▶ Aim of the exercise
Revise everything from the line containing "Image resolution: width=703" down to the line containing "coord(539,495)", changing "Task" to "Instruction" and keeping all else the same. Give back only those lines, with the pictures left out.

Rows from a dataset
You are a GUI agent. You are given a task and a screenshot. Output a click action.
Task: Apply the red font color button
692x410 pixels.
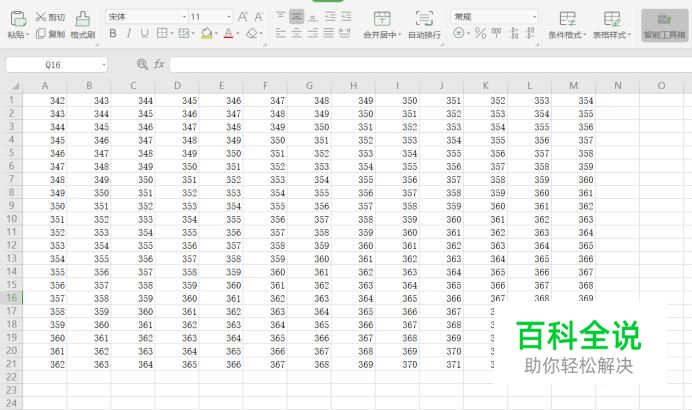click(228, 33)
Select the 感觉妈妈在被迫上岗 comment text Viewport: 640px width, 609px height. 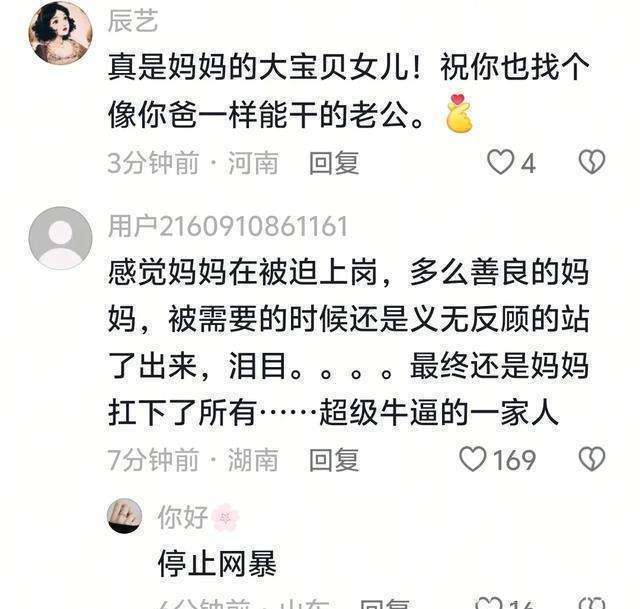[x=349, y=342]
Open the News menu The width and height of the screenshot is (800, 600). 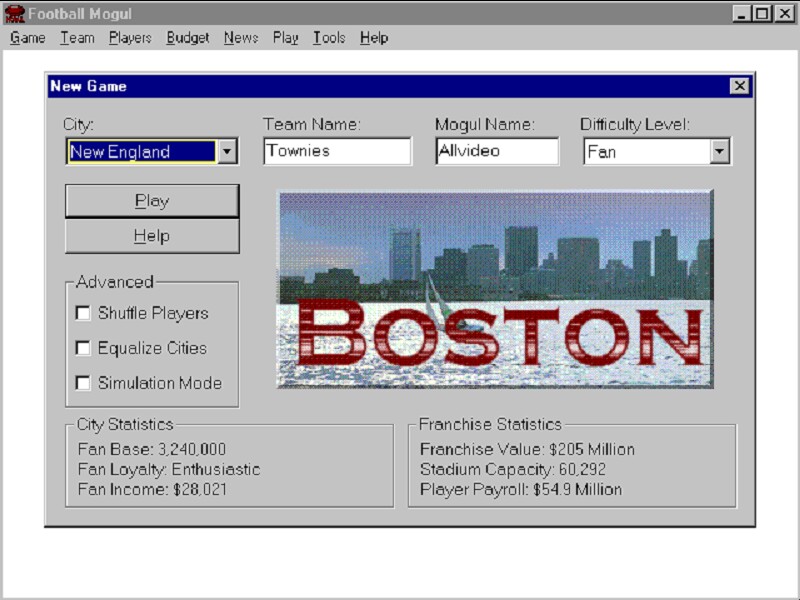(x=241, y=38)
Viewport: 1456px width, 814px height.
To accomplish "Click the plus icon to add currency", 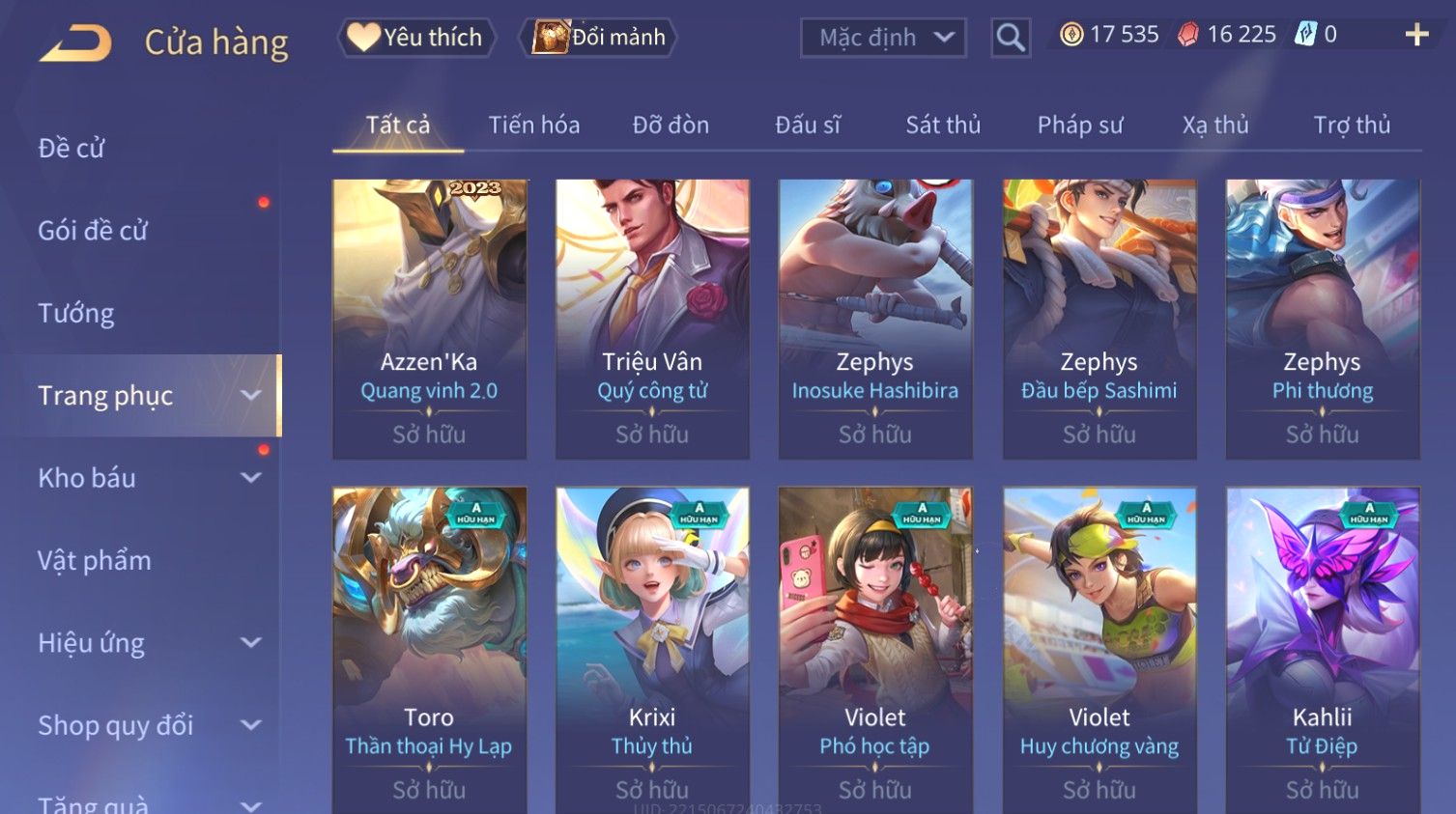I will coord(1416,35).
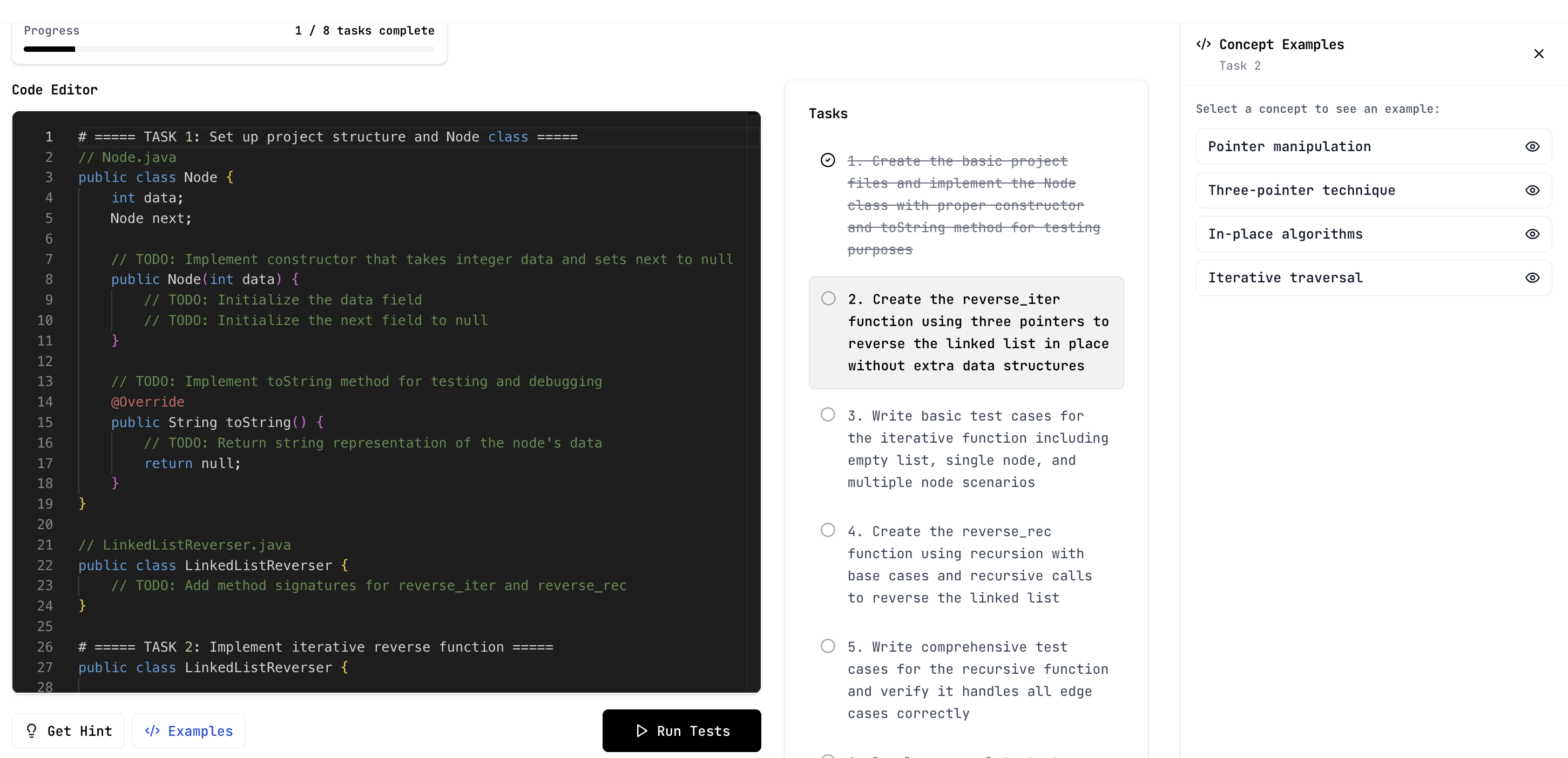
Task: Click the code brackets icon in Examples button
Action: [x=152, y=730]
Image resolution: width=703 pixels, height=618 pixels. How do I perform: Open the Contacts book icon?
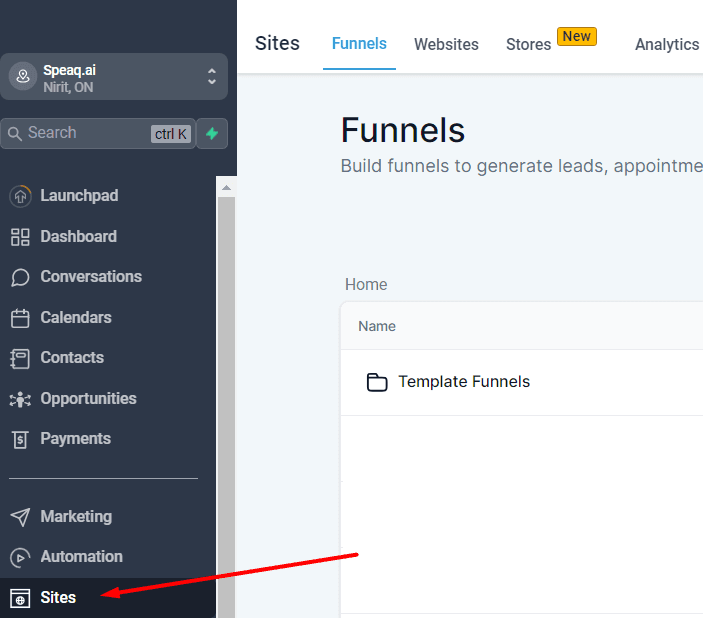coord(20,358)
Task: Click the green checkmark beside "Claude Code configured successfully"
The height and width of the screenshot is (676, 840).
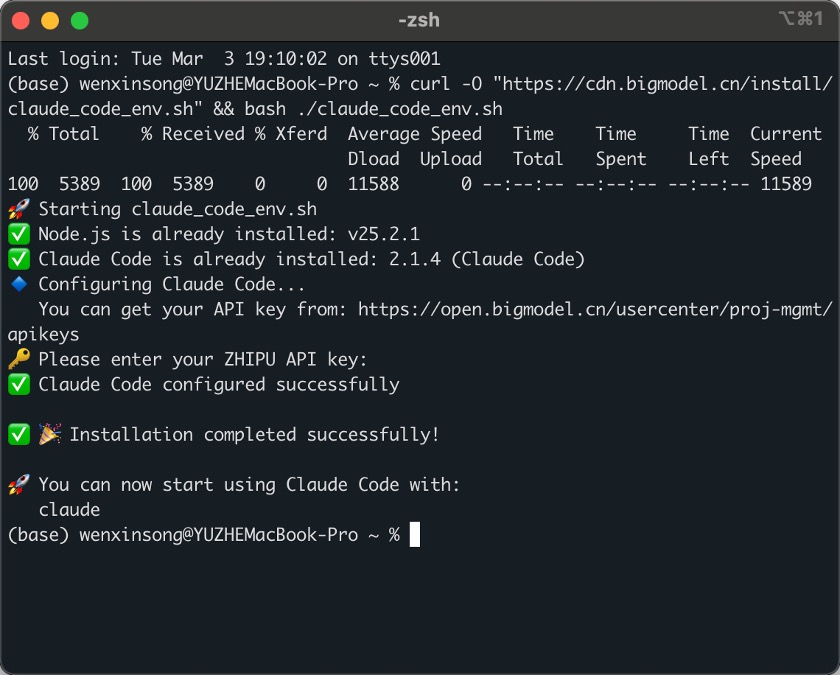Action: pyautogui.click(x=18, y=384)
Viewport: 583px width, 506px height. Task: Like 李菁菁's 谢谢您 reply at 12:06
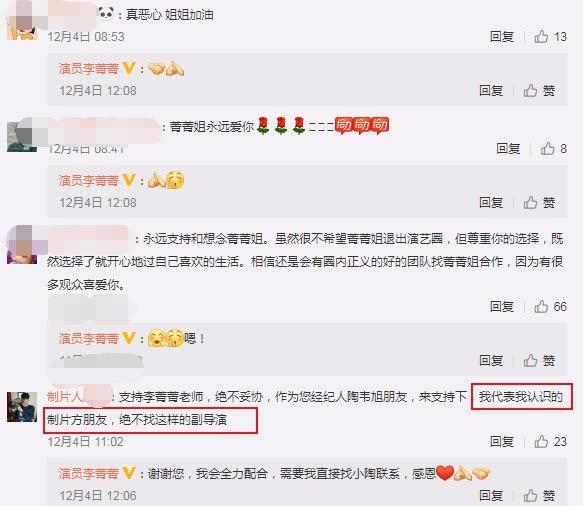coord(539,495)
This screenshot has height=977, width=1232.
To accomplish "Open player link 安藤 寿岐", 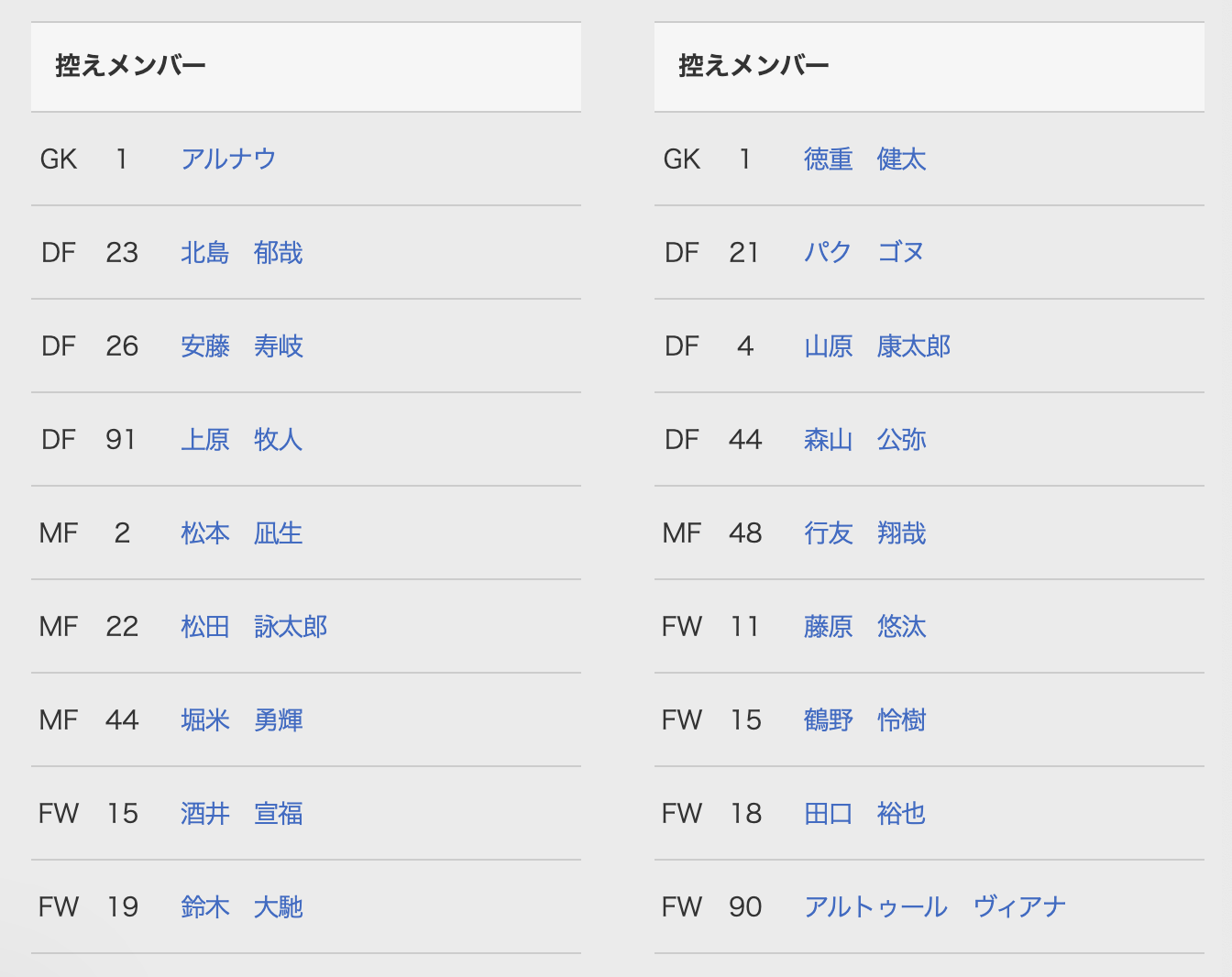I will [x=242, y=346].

▶ The solution
Image resolution: width=703 pixels, height=618 pixels. How do I perform: Open the Contacts book icon?
coord(20,358)
Instruction: Click the green checkmark beside "Claude Code configured successfully"
The height and width of the screenshot is (676, 840).
Action: pyautogui.click(x=18, y=384)
Viewport: 583px width, 506px height. Instruction: Like 李菁菁's 谢谢您 reply at 12:06
coord(539,495)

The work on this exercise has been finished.